(Source data)
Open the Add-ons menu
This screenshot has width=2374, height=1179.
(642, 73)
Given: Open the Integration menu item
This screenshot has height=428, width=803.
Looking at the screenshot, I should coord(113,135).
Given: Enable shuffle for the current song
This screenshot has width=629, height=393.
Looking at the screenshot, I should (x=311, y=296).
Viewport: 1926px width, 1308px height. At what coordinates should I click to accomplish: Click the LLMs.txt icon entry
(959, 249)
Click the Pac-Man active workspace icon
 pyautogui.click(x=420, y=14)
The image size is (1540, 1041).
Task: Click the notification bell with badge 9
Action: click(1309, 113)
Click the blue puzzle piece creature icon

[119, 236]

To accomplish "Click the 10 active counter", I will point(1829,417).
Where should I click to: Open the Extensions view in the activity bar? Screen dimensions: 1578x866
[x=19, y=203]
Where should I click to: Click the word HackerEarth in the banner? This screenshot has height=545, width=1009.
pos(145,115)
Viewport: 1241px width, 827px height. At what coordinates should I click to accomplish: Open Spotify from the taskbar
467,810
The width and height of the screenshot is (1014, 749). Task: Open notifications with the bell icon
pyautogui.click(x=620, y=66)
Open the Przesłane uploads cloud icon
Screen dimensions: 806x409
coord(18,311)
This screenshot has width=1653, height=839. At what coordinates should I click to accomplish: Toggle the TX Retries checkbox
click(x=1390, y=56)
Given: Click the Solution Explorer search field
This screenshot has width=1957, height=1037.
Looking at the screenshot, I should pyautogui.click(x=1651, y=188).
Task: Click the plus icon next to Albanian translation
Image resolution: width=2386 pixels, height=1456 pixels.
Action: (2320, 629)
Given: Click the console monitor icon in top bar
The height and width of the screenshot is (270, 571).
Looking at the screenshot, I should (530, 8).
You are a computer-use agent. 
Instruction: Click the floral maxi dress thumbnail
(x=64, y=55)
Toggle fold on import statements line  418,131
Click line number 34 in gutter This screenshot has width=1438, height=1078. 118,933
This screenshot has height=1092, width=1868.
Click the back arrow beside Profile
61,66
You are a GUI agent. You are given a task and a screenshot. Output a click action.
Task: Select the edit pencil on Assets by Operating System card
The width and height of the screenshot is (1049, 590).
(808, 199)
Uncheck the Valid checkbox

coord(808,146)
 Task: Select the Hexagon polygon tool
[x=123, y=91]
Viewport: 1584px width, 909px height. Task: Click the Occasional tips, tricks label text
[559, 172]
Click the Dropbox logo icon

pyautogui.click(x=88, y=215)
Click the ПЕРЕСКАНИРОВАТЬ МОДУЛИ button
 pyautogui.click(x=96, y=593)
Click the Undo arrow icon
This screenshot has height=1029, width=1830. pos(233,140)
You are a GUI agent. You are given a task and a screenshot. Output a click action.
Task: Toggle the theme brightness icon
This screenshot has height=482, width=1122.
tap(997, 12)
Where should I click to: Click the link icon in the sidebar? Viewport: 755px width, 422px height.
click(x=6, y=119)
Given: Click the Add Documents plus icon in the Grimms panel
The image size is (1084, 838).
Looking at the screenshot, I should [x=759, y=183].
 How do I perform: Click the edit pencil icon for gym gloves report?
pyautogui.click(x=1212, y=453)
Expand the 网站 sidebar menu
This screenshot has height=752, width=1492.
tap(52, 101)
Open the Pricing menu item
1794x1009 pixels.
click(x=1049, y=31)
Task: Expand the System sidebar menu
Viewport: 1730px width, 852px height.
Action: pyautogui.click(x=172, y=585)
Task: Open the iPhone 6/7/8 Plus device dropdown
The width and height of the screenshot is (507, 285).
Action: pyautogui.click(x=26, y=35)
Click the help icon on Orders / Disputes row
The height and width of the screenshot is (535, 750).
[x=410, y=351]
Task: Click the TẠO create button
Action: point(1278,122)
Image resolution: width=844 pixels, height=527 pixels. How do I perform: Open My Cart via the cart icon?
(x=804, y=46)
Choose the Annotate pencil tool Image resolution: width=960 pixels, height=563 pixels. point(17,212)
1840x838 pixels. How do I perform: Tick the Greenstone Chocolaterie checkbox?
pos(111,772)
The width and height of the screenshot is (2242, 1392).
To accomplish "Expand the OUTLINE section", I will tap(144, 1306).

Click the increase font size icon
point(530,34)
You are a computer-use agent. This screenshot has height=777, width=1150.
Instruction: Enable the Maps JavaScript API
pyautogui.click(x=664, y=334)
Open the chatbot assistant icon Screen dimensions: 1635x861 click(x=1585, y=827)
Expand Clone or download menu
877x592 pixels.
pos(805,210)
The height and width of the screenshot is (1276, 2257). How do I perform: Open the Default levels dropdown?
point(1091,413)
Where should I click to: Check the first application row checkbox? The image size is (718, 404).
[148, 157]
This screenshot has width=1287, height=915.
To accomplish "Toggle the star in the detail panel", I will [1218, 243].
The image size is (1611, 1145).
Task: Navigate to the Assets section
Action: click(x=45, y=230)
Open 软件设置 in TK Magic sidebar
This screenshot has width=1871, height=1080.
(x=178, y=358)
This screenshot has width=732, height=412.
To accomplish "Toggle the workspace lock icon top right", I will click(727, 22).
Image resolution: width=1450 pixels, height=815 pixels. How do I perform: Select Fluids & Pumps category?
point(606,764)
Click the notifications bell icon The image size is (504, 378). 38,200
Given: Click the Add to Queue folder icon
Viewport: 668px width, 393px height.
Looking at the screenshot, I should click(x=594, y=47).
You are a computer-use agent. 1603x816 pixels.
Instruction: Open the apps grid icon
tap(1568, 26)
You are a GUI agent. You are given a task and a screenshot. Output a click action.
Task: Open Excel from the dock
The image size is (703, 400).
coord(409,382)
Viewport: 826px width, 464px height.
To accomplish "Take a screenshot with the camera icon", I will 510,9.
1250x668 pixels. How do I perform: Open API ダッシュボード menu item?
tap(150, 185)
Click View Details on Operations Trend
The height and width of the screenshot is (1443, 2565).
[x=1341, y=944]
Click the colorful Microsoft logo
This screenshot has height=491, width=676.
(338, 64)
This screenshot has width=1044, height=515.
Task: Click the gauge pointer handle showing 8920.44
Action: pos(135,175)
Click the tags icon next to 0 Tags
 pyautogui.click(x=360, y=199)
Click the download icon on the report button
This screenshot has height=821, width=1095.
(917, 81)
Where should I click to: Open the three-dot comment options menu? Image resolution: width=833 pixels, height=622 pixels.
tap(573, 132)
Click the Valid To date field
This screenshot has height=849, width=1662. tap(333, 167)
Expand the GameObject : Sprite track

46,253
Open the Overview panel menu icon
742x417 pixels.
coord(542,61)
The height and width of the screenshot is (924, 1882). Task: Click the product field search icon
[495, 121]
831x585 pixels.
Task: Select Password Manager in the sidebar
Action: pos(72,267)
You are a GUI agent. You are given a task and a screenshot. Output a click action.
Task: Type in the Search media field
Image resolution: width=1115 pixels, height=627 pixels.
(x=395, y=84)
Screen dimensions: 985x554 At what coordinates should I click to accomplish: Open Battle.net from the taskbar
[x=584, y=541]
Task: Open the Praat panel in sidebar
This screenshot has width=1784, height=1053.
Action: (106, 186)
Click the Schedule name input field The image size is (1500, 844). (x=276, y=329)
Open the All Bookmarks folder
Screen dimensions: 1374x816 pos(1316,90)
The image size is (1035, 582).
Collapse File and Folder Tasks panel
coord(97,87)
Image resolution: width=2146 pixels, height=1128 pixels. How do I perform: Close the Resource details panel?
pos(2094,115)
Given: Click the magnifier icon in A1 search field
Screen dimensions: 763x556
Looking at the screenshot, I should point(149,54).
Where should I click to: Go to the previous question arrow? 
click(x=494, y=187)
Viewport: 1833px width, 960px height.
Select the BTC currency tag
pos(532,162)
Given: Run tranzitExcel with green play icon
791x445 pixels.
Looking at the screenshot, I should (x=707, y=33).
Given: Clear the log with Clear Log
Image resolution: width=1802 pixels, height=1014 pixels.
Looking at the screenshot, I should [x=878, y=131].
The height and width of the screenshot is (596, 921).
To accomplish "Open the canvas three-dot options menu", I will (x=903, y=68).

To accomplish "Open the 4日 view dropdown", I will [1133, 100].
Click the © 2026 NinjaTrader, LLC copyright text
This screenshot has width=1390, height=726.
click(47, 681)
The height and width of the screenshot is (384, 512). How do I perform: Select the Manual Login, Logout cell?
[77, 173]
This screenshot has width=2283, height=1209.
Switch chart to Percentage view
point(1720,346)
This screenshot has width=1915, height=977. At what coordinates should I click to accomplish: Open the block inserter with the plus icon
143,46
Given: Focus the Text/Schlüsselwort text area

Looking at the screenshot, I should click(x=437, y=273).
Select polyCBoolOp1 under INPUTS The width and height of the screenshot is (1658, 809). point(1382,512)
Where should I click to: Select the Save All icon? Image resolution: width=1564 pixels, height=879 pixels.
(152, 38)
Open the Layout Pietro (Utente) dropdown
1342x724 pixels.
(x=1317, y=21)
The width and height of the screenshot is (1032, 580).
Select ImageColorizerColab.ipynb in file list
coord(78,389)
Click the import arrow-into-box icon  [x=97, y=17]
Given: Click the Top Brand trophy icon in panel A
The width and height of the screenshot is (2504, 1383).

Exercise directions
Starting at the line that holds "This screenshot has width=1915, height=977.", set down each line exactly through the last line of the records above, and no others.

Result of the task
This screenshot has width=1915, height=977. At what coordinates should I click to accomplish: Open the block inserter with the plus icon
143,46
Given: Focus the Text/Schlüsselwort text area

Looking at the screenshot, I should click(x=437, y=273).
Select polyCBoolOp1 under INPUTS The width and height of the screenshot is (1658, 809). point(1382,512)
Where should I click to: Select the Save All icon? Image resolution: width=1564 pixels, height=879 pixels.
(152, 38)
Open the Layout Pietro (Utente) dropdown
1342x724 pixels.
(x=1317, y=21)
The width and height of the screenshot is (1032, 580).
Select ImageColorizerColab.ipynb in file list
coord(78,389)
Click the import arrow-into-box icon  [x=97, y=17]
Given: Click the Top Brand trophy icon in panel A
The width and height of the screenshot is (2504, 1383).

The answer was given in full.